16.12.2005 | aktual.: 19.12.2005 10:25
Tomasz Mamiński w środowy wieczór pamiętał o podopiecznych z partii, której przewodzi. Tak często wznosił toasty za zdrowie emerytów i rencistów, że w końcu ledwo wytoczył się ze stołecznej restauracji Kasztelan - donosi dziennik.
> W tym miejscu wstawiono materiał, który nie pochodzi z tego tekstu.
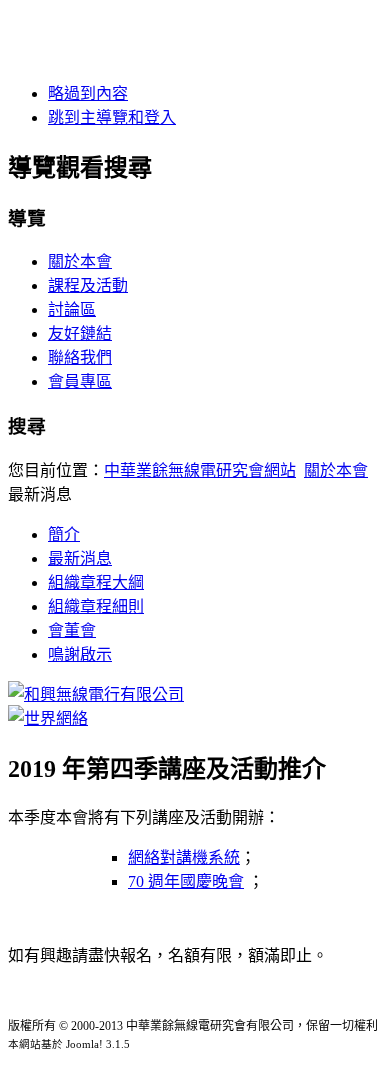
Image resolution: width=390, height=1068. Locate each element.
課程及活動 (88, 285)
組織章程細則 (96, 606)
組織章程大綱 (96, 582)
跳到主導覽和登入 (112, 117)
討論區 (72, 309)
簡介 (64, 534)
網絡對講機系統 (184, 857)
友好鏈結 (80, 333)
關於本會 (80, 261)
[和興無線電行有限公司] (96, 694)
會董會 (72, 630)
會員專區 (80, 381)
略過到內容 (88, 93)
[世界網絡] (48, 718)
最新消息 (80, 558)
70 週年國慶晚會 (186, 881)
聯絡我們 (80, 357)
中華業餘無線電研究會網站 (200, 470)
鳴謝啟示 (80, 654)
Tam przy suto zastawionych stołach ścisłe kierownictwo KPEiR radziło, jak ulżyć losowi ludzi starszych, niepełnosprawnych i samotnie wychowujących dzieci. By dyskusja szła jak należy, zamówili mrożoną wódeczkę. Reprezentanci milionów starych, schorowanych Polaków bawili się w najlepsze. Podczas kiedy ich "podopieczni" zastanawiali się, czy zapłacić rachunki, czy kupić coś do zjedzenia - podkreśla "Fakt". (PAP)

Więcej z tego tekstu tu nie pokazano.